INPUT MATERIAL START

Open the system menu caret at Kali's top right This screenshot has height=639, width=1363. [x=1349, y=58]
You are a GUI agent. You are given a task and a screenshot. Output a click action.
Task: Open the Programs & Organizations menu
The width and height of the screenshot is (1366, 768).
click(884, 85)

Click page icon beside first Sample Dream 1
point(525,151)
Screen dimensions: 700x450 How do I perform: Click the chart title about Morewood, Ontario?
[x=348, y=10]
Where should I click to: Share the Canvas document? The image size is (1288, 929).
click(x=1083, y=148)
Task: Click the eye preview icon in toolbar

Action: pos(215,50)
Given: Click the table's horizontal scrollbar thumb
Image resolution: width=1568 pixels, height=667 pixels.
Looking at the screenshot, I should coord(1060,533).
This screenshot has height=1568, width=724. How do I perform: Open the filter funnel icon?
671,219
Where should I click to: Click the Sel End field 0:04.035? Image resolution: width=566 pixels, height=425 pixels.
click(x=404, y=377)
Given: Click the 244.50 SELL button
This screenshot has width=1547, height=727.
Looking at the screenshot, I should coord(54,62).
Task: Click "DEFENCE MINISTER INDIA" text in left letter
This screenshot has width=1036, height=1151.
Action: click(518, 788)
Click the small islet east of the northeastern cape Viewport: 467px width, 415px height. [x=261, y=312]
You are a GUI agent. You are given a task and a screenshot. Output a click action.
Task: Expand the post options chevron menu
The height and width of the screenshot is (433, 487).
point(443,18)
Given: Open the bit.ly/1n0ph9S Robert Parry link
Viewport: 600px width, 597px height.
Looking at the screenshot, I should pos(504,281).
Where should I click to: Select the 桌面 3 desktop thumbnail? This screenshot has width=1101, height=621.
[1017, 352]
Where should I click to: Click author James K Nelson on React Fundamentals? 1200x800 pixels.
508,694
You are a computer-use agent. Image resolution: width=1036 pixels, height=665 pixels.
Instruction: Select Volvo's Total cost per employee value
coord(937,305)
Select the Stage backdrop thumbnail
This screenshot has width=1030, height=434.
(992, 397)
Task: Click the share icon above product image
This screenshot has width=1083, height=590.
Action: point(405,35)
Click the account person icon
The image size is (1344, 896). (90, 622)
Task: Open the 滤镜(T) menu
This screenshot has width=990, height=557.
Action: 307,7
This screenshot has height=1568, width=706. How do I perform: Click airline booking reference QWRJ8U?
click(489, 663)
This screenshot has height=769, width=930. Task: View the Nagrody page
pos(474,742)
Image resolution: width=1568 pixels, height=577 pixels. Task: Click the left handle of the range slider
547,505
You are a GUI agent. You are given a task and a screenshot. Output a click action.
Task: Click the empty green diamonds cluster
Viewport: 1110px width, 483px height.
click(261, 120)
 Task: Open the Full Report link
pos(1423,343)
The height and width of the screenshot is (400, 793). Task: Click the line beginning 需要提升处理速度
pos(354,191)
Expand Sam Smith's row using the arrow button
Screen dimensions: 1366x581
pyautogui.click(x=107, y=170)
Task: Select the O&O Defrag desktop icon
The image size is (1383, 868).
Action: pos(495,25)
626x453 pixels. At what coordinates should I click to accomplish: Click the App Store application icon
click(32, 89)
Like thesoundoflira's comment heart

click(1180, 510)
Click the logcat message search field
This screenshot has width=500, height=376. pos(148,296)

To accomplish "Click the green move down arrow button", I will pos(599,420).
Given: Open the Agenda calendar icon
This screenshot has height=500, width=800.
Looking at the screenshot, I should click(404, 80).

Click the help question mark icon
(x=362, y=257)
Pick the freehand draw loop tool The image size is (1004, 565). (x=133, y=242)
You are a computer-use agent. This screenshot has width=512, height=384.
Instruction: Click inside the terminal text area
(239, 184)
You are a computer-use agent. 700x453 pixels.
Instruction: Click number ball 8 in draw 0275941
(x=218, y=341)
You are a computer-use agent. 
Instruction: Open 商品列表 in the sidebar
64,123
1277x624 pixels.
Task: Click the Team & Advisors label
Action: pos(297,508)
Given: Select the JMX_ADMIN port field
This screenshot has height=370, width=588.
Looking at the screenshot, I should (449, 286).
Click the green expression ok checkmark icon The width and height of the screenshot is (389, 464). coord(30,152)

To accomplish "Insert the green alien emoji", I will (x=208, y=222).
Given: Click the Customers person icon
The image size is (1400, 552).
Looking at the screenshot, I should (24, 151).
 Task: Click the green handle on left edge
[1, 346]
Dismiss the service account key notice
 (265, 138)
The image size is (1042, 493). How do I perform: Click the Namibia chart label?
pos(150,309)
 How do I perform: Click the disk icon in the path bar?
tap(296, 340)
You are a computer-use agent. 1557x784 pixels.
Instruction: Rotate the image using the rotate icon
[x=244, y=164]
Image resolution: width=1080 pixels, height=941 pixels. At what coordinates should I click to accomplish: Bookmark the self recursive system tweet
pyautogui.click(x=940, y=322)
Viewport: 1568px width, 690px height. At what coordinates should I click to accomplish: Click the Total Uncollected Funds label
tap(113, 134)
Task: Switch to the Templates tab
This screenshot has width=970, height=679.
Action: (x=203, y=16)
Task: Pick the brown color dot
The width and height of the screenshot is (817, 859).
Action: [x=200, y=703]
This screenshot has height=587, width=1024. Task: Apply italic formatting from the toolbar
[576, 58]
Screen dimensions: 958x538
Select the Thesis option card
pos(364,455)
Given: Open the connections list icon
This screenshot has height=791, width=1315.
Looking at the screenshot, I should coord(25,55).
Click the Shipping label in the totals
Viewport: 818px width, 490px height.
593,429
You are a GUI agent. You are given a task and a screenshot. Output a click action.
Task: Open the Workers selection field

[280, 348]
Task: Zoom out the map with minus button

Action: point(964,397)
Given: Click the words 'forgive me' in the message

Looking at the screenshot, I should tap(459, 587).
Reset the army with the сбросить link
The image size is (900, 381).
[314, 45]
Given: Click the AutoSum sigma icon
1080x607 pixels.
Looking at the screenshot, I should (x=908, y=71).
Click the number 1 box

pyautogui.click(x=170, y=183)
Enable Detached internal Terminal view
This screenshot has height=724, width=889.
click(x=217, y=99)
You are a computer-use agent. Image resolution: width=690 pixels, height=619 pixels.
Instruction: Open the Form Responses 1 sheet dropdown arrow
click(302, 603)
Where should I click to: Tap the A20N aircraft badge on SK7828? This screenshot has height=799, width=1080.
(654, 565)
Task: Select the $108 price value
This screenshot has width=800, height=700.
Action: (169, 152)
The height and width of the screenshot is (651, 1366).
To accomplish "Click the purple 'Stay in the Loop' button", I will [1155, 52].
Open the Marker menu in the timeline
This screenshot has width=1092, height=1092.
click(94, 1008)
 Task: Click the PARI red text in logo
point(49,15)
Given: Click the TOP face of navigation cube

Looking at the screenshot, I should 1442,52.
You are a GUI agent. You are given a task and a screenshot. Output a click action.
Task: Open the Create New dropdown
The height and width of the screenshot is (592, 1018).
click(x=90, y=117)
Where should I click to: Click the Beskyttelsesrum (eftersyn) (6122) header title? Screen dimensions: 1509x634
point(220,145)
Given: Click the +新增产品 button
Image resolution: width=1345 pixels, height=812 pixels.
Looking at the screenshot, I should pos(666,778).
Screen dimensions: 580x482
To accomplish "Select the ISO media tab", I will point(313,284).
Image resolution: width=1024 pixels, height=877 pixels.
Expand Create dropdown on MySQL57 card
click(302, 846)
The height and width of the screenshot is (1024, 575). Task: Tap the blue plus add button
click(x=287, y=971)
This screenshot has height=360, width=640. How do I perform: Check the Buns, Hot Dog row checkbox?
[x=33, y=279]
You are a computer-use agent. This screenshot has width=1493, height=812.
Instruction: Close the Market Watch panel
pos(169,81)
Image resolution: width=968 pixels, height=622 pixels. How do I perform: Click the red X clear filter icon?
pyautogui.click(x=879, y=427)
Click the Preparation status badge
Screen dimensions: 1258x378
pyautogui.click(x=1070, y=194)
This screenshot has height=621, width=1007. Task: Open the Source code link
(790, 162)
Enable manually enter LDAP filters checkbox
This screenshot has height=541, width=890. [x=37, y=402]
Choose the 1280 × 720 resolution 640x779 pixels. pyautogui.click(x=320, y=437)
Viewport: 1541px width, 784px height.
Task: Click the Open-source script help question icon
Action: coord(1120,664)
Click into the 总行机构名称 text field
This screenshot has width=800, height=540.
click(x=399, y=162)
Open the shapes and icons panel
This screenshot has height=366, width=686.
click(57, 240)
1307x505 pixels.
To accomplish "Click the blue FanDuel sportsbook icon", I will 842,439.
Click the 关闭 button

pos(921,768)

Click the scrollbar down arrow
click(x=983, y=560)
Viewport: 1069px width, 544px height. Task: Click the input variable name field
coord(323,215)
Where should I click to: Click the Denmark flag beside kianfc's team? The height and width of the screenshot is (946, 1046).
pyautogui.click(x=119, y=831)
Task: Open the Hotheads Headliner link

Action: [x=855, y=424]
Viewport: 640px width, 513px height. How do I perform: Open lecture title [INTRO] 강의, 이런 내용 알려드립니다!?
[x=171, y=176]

INPUT MATERIAL END

▶ [EXERCISE DESCRIPTION] Scan the material above for lines that contain the string "Pick", and copy each such line.

▶ [ANSWER SPACE]
Pick the freehand draw loop tool The image size is (1004, 565). (x=133, y=242)
Task: Pick the brown color dot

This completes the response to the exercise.